L’été 1937. L’Europe tangue dangereusement. Hitler organise ses expositions jumelles à Munich : Art allemand d’un côté, Art dégénéré de l’autre. Franco écrase la République espagnole. En juin, Picasso vient d’achever Guernica, ce cri de rage exposé au Pavillon espagnol de l’Exposition universelle de Paris. Le Front populaire français chancelle déjà.

Et pourtant, ou peut-être justement à cause de cela, une joyeuse bande d’artistes s’apprête à vivre l’un des étés les plus insouciants et créatifs du siècle. Destination : Mougins, petit village perché sur les hauteurs de Cannes, où l’on circule encore à dos d’âne dans les odeurs de pin et d’olivier.

Lee Miller. Mougins.

Le préambule cornouaillais

Tout commence quelques semaines plus tôt, en juillet 1937, dans la propriété de Roland Penrose à Lambe Creek, en Cornouailles. Le collectionneur et critique d’art britannique reçoit déjà cette élite surréaliste : Man Ray et sa nouvelle compagne Ady Fidelin, Paul et Nusch Éluard. Surtout, il vient de faire la conquête de Lee Miller, cette ancienne muse de Man Ray qui l’a quitté cinq ans plus tôt dans une rupture violente.

L’atmosphère est, selon les témoignages, « joyeusement érotique ». Les corps se dénudent pour les baignades dans les eaux fraîches de la Manche, les appareils photo cliquettent, et déjà s’esquissent ces échanges de partenaires qui feront la réputation sulfureuse de l’été suivant. Car comme le notera plus tard une historienne : « that summer in Mougins everyone slept with everyone ».

Le groupe est si satisfait de cette expérience libertaire qu’il décide de la prolonger en Méditerranée, où la température de l’eau favorisera davantage « nudité et baignades ».

Ady Fidelin, Lee Miller et Nusch Eluard à la Farleys House, 1937.

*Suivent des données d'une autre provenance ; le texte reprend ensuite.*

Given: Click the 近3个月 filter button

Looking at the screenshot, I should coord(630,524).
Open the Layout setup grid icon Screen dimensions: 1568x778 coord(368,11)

L’hôtel Vaste Horizon : une pension pas si simple

Direction donc Mougins, où Pablo Picasso et Dora Maar ont leurs habitudes depuis 1936. L’hôtel Vaste Horizon n’a rien du palace de la Riviera : c’est une pension toute simple, mais qui devient le théâtre d’une expérimentation artistique et humaine unique.

Le casting de cet été 1937 mérite un Balzac : Pablo Picasso, 55 ans, au sommet de sa gloire mais rongé par l’angoisse de la guerre civile espagnole. Dora Maar, 29 ans, photographe surréaliste brillante mais déjà possessive, qui voit d’un œil noir l’arrivée de cette beauté américaine. Lee Miller, 30 ans, ancienne top model devenue photographe d’avant-garde, femme libre et moderne qui fascine tous les hommes qu’elle croise. Roland Penrose, 37 ans, son nouveau compagnon, peintre amateur mais collectionneur avisé et fin stratège. Man Ray, 47 ans, qui retrouve celle qui fut sa muse et sa tornade personnelle cinq ans plus tôt – les voilà réconciliés après « a party in 1937 » où ils enterrent la hache de guerre. Paul Éluard, 42 ans, poète-phare du surréalisme, accompagné de Nusch, cette frêle danseuse qui se prête aux « jeux échangistes et triolistes de son mari ».